As the demand for small, lightweight, and compact optical systems has grown since augmented and virtual reality technologies have entered the optics industry, interest in holographic optical elements has also rapidly increased. Holographic optical elements are cheap, easy to manufacture, and sensitive to wavelength and incidence angle; they also provide high diffraction efficiency. These optical elements diffract light through the refractive index modulation obtained through their recording and development processes [5,6].

For many applications, the thermal response of the holographic material is particularly important. The linear coefficient of thermal expansion (CTE) can have an effect on both the diffraction spectrum and diffraction angle of the hologram, changing the color and modifying the direction of the diffracted beam [7].

In the case of a holographic optical element such as a lens, the temperature can change the focal length [8]. In the case of dispersion gratings or holographic notch filters, there can be a shift in the wavelength distribution that affects their use in spectrometry or in a laser cavity [9,10,11]. For a grating coupler such as those used in holographic combiners for augmented reality and for a heads-up display, this could modify both the color and the field of view of the system [12,13,14].

It is also important to consider the thermal stability of the holographic material for integration into industrial processes and applications [15]. The holographic material and the diffractive structure contained within should be able to withstand the high temperatures encountered during thermoplastic molding and extrusion, multilayers lamination (such as in windshield and security windows), and their use in extreme environments such as defined in automotive, military, and aerospace specifications (up to $+125{}^{°}$C) [16,17].

Volume holograms recorded in acrylamide-based photopolymers were investigated for their operational range and reversibility over temperature range of 15–$50{}^{°}$C, and relative humidity of 10–80% [18,19,20]. This material experiences a red wavelength shift in its diffraction response with increased temperature and humidity. Liu et al. [21] investigated the spectral properties of the DCG-based holograms under different temperatures and humidity conditions. They found that the peak diffracted wavelength decreased with temperature and thermal processing time. Lin et al. [22] studied the temperature effect in PQ:PMMA photopolymer and reported enhancement of the diffraction efficiency with temperature postprocessing. SU-8, a commercial photoresin used for photolithography and surface relief holographic gratings, has been shown to shrink, soften, and even collapse at temperatures just above $100{}^{°}$C. [23]. However, to our knowledge, no one has studied the thermal response of the Bayfol^® HX200 photopolymer material.
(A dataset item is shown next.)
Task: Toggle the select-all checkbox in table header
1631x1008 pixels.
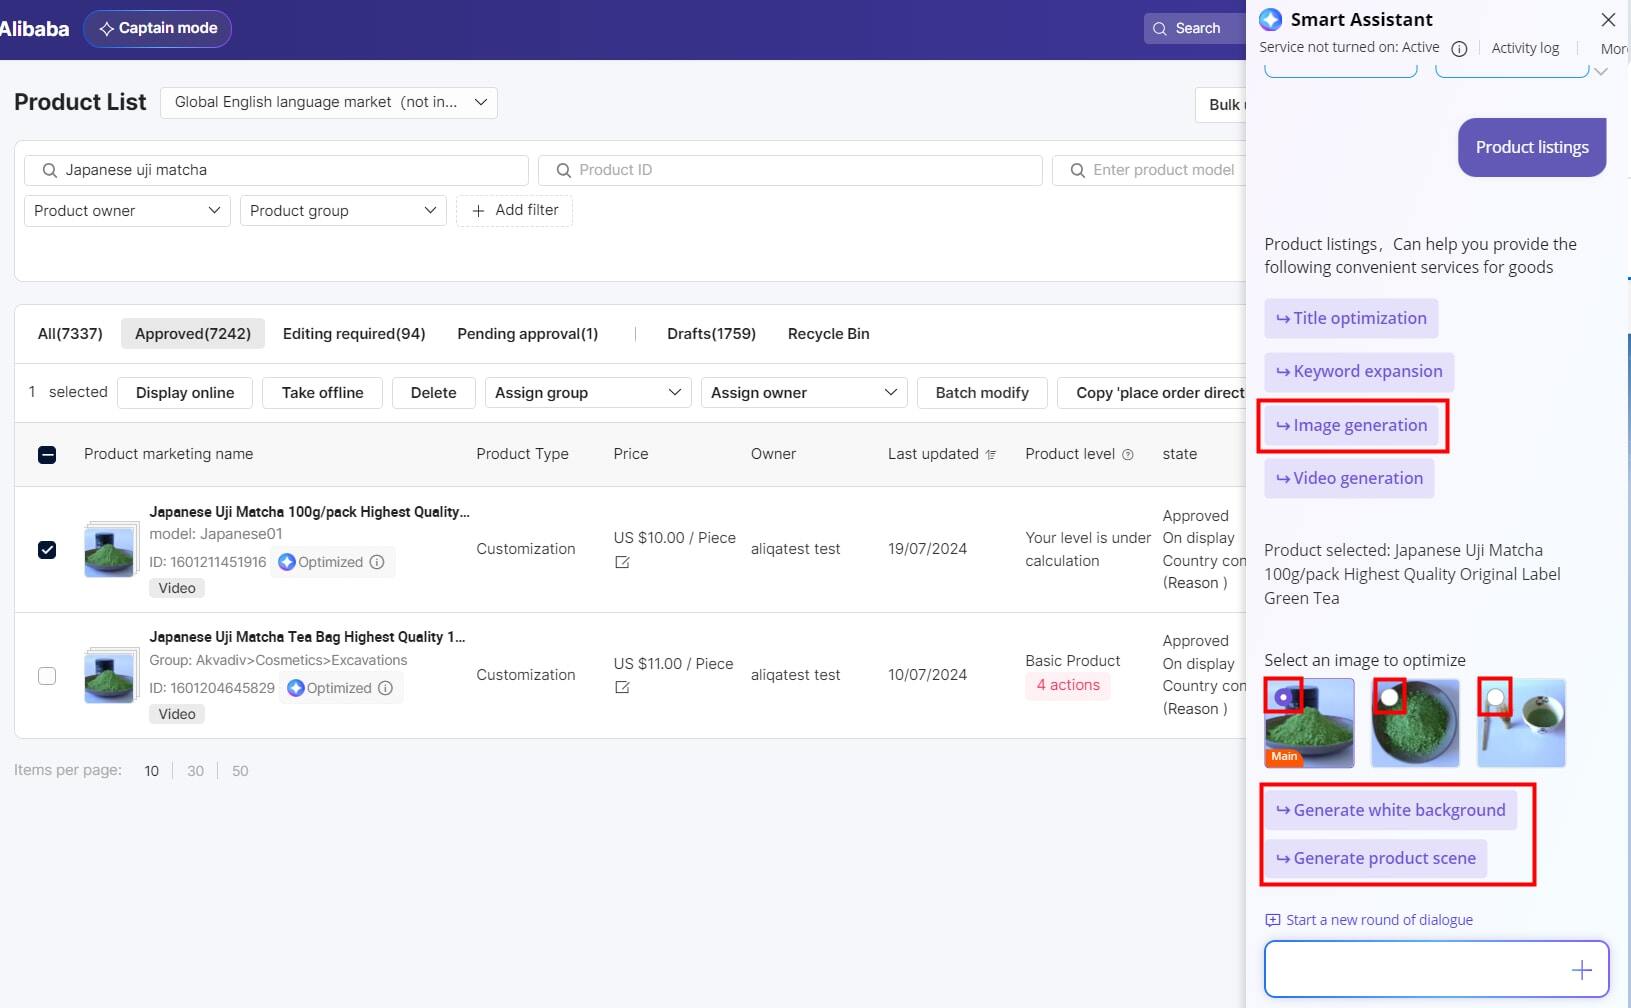Action: tap(47, 455)
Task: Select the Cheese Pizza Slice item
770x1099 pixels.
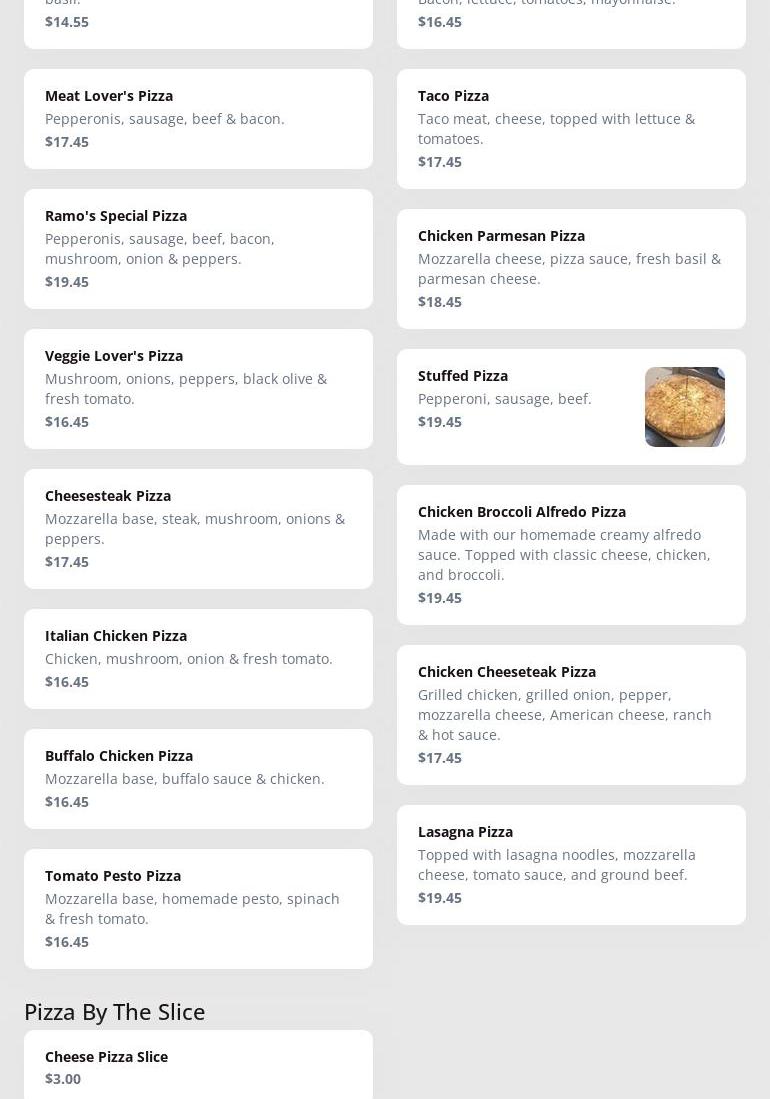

Bayfol^® HX200 photopolymer is a holographic recording material distributed by Covestro that has found uses in many applications such as the heads-up display, augmented reality glasses, solar concentrator, and disperser for a spectrometer [14,24,25]. Bayfol^® HX200 is an acrylate-based 2-chemistry photopolymer material; its composition and chemistry are described in detail in [26]. The chemical and physical properties of this material, such as the photo-initiation process, spectral photosensitivity, refractive index modulation, and bleaching, have been characterized [26,27,28]. The Bayfol^® HX200 film has an average refractive index of $n_o=1.49$ and a thickness of $d=16$ μm, and it can provide a maximum refractive index modulation of $\Delta n=0.03$, per the manufacturer’s specifications [29].

Unfortunately, little is known about its thermal response. The only available information, to our knowledge, is the fact that the Bayfol^® HX200 is able to withstand the injection molding procedure with a mold temperature of $70{}^{°}$C [30].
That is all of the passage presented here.